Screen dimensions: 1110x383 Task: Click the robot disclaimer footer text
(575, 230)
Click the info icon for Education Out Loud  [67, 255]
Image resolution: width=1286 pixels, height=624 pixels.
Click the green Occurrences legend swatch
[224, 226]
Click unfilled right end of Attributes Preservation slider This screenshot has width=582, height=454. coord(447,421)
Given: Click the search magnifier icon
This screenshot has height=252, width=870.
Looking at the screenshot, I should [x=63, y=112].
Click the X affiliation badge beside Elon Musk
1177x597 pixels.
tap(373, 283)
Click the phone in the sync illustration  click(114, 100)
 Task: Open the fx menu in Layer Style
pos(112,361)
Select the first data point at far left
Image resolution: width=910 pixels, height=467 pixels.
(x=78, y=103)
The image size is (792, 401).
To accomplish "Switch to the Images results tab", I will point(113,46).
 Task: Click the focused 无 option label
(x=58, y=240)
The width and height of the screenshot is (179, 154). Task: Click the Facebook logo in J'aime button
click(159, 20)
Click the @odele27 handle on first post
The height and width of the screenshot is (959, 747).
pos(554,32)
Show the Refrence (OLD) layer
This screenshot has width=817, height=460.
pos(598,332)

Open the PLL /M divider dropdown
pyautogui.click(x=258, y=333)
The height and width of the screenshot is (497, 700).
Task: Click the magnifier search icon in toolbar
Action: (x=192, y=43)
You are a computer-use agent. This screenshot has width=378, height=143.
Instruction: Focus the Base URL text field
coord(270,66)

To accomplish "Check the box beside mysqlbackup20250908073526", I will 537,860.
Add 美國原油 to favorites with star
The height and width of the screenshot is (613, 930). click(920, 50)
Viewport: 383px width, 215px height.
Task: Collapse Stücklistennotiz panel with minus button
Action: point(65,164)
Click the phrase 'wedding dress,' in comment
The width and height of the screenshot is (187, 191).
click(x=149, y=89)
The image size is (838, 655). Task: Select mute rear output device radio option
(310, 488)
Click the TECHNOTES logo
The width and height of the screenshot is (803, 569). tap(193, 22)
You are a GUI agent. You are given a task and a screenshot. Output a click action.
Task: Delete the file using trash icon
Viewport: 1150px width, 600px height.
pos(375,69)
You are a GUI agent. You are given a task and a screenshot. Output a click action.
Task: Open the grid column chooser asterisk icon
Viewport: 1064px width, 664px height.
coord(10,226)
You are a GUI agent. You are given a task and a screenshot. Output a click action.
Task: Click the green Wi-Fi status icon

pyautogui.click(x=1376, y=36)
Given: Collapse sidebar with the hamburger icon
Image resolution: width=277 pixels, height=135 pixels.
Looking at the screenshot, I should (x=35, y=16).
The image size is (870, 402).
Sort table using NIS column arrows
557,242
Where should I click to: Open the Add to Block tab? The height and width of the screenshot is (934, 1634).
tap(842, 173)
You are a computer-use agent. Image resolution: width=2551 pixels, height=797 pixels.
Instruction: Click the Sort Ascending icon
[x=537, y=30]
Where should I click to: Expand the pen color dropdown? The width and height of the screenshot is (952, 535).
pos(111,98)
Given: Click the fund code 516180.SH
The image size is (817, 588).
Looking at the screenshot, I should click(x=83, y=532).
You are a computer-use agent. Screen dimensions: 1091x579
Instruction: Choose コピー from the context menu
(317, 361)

--------------------------------------------------

## Brief
Reproduce the entries above verbatim, from the line containing "Given: Click the search magnifier icon" through the line containing "Click the phone", including both of those lines.

## Exercise result
Given: Click the search magnifier icon
This screenshot has height=252, width=870.
Looking at the screenshot, I should [x=63, y=112].
Click the X affiliation badge beside Elon Musk
1177x597 pixels.
tap(373, 283)
Click the phone in the sync illustration  click(114, 100)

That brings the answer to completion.